:: Source data
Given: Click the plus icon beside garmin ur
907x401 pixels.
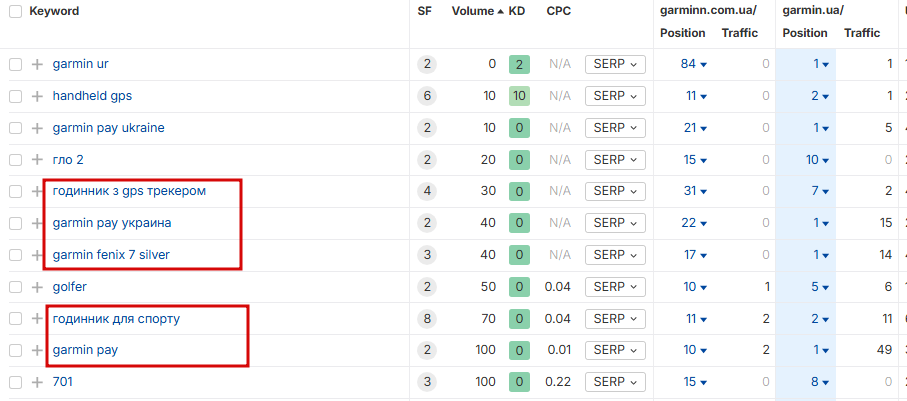Looking at the screenshot, I should pos(37,64).
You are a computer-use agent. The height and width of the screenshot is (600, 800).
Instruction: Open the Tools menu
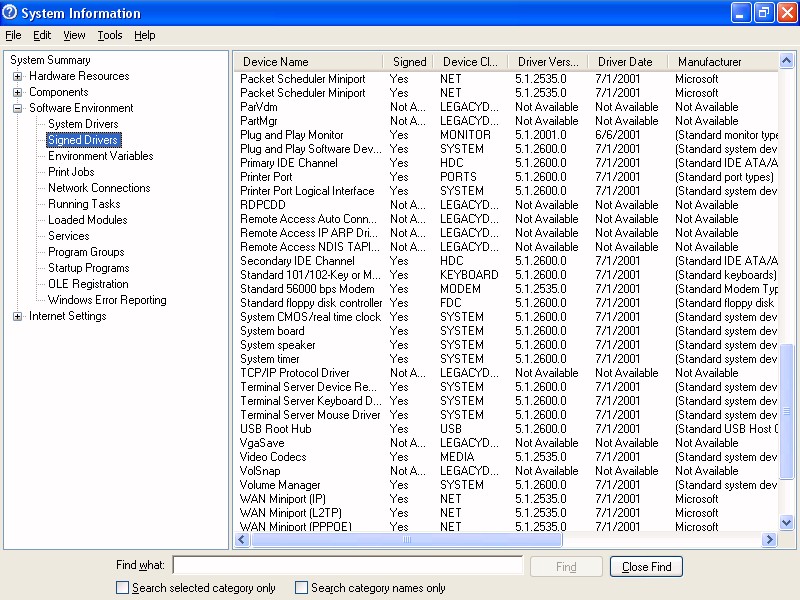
::::
With the pictures omitted, give every line above again exactly.

Given: Click the plus icon beside garmin ur
907x401 pixels.
Looking at the screenshot, I should pos(37,64).
You are a computer-use agent. The height and width of the screenshot is (600, 800).
Instruction: Open the Tools menu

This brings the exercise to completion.